▶ Set task:
Render the material starting at the line that contains "Where should I" and ending at the line that contains "click(x=104, y=431)" as a two-column CSV headed input and output, one row per pair. Put each field in double quotes with its line breaks changed to spaces, and leave out the pictures.

▶ Data listing:

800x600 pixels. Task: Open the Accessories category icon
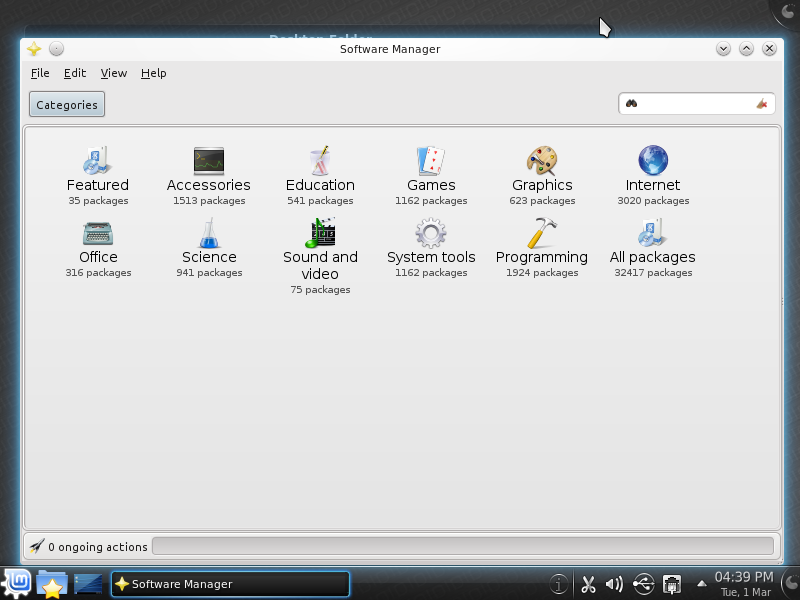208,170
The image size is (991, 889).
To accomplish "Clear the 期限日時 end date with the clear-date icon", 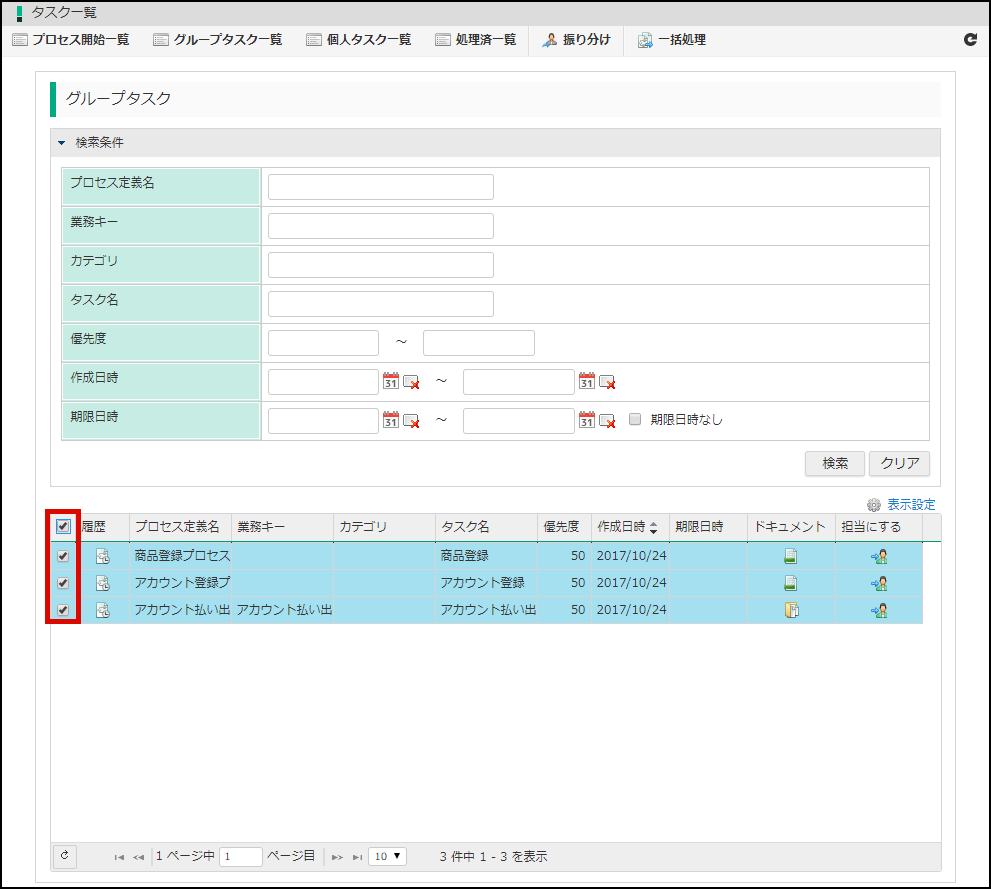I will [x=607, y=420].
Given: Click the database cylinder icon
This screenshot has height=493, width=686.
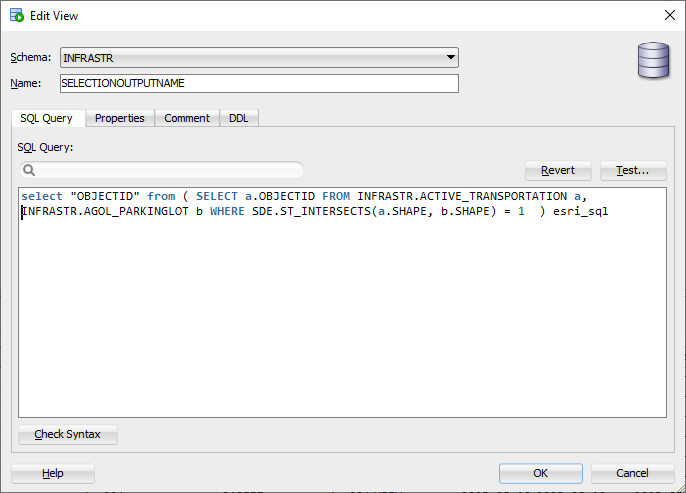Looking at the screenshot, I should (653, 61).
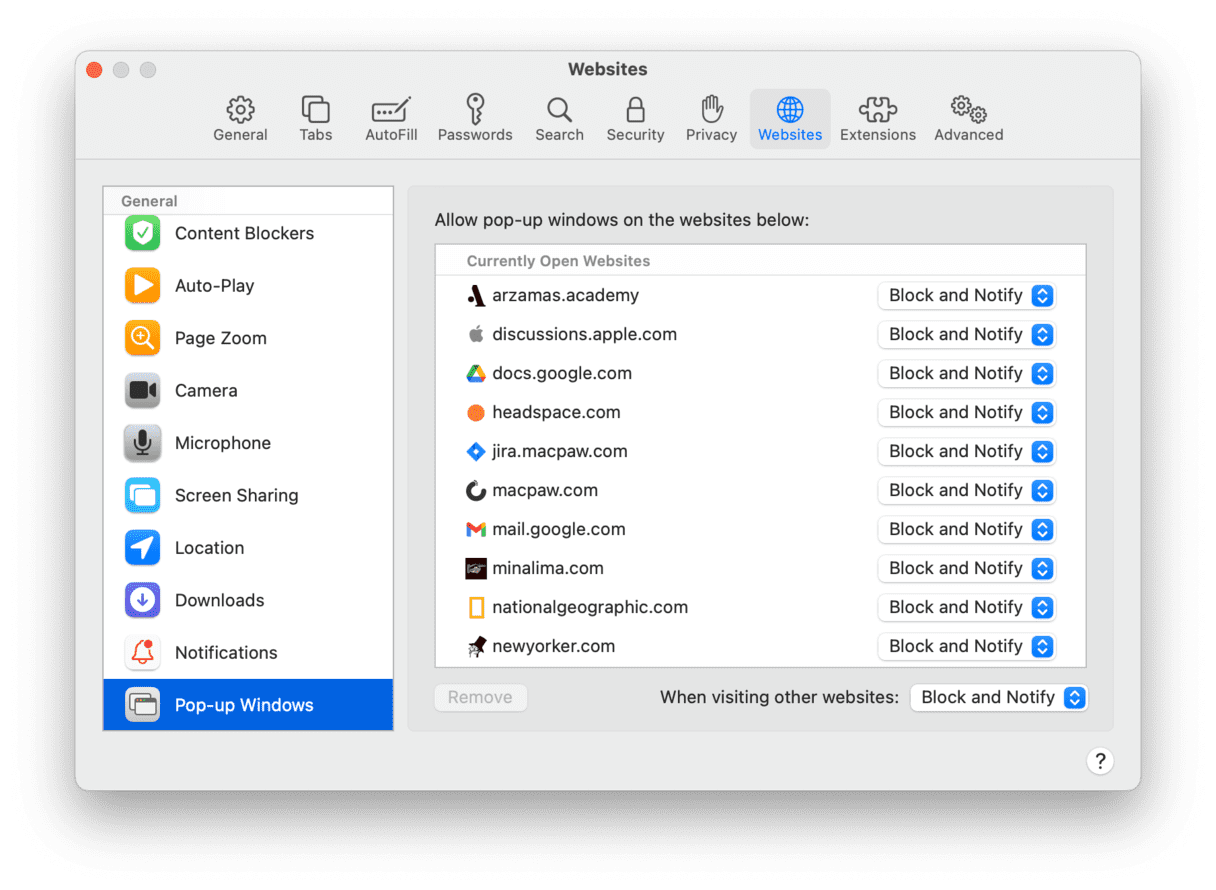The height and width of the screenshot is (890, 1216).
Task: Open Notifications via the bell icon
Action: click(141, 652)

--

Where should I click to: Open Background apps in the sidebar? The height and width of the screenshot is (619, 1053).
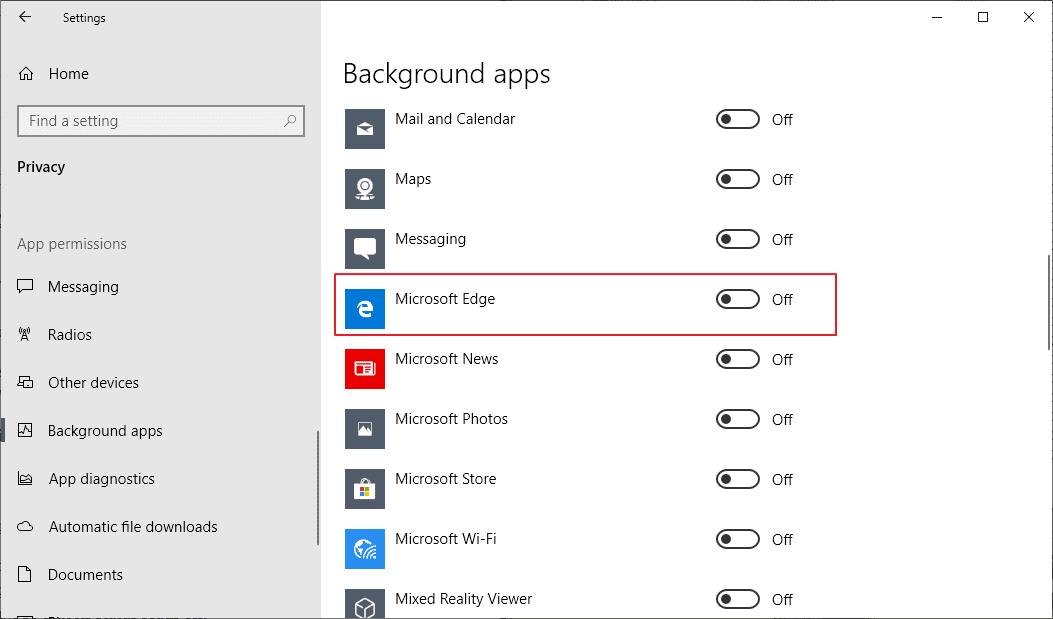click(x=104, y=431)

▶ Written answer:
input,output
"Where should I click to: Open Background apps in the sidebar? The height and width of the screenshot is (619, 1053).","click(x=104, y=431)"